Fiji Indians – Fiji Hindi Baat Posted by Nicole Herbert Dean on May 31, 2021 in Hindi Language, Travel & Geography
The Language and Dialects
The Girmitiya brought the language भाषा and culture संस्कृति of their villages to Fiji. They spoke the dialects बोलियों and languages of their state but the majority spoke Hindi which is an Indo-Aryan language. This language differed from Fijian which is an Austronesian language.
Fiji Hindi Baat
Fiji Hindi is also known as Fiji Baat. Baat बात means speak in Hindi. The language is influenced बात क by the Bhojpuri, Maithili or Awadhi dialect, depending on where the people originated उत्पन्न हुई. About 15% spoke Bundeli or Dehlavi Hindi which is from western India. The remainder spoke Tamil or Telegu.
Over the decades a distinct language developed among the Fiji Indians. The language was made up of native Fijian, Pacific Island, and Hindi along with some English words.
In 1997 Fiji drafted a new constitution establishing three official सरकारी languages, English, Fijian, and Fiji Hindi.

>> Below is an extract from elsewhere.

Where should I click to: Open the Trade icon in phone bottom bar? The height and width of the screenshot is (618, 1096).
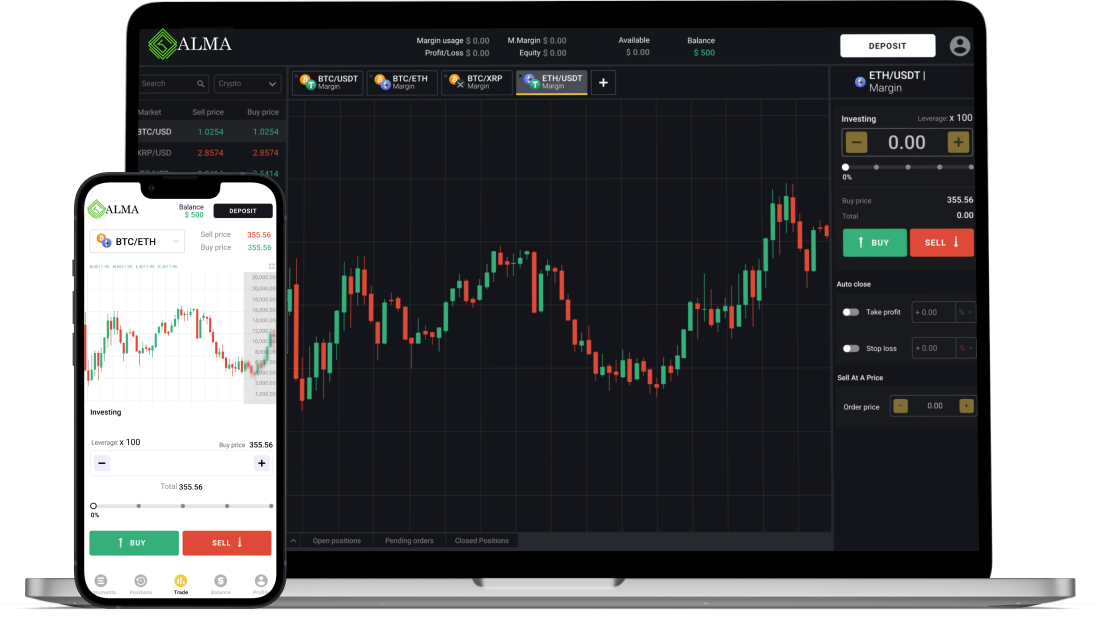[180, 583]
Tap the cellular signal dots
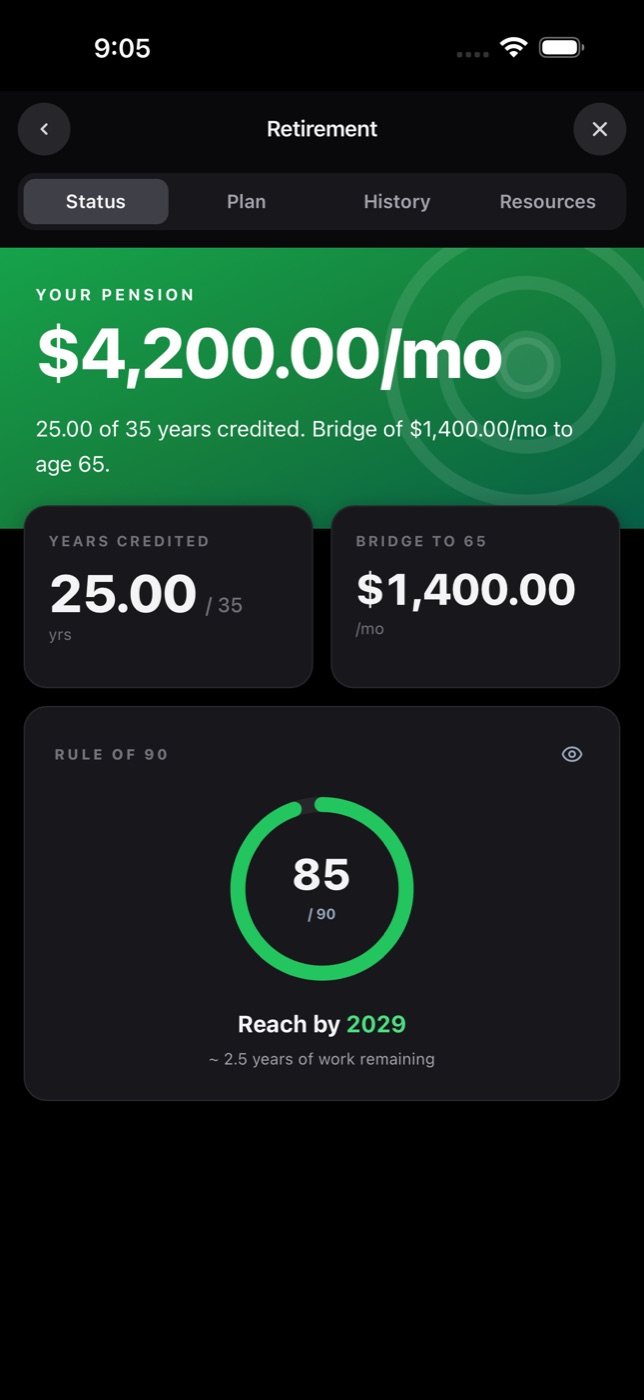The height and width of the screenshot is (1400, 644). [473, 54]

There are over 400,000 speakers of Fiji Hindi in Fiji along with 30,000 or more in the United States. Fiji Hindi is written using both the Latin and the Devanagari script even though the constitution संविधान is written in Devanagari.

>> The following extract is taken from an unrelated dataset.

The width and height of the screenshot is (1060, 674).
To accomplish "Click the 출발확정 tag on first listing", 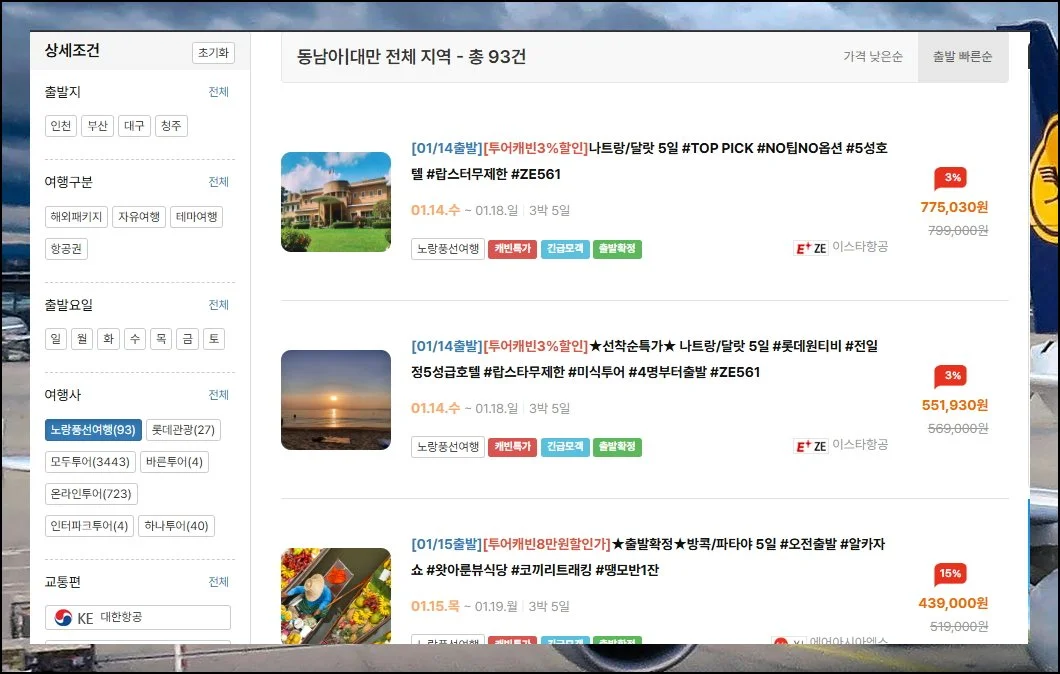I will point(617,249).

Over the years, the native Fijians have pressured the government to prioritize Fijian over Fiji Hindi. Fiji Hindi is taught in all primary schools. In India, schools require Hindi as a second language from 2nd grade onwards.
Currently, the University of South Pacific teaches Fijian Hindi. There are also radio broadcasts in Fiji Hindi and films being made using the language.

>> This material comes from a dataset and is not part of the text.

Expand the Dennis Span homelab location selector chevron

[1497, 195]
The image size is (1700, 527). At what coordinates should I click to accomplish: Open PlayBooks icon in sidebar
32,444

As we know, Hindi does not have an indefinite article such as ‘a’ or ‘the’. However, Fiji Hindi the noun is modified to show the difference between ‘a’ and ‘the’. For example, a boy = ladka while the boy = ladkwa. The suffix ‘wa’ is used.
Fiji Indians write numbers in reverse order. For example, 27 twenty five in standard Hindi is pachees which is 5 and twenty, but Fiji Hindi it is written and spoken as twenty plus 5 bees aur paanch. Or 41 forty one is ektalees, but in Fiji Hindi it is challees aur ek.
Dr. Paul Geraghty writes, “My impression is there is boundless enthusiasm for Fiji Hindi among the younger generation, not just as a means of colloquial communication but as a vibrant language that only needs to be developed to serve as a language of education, government, etc.”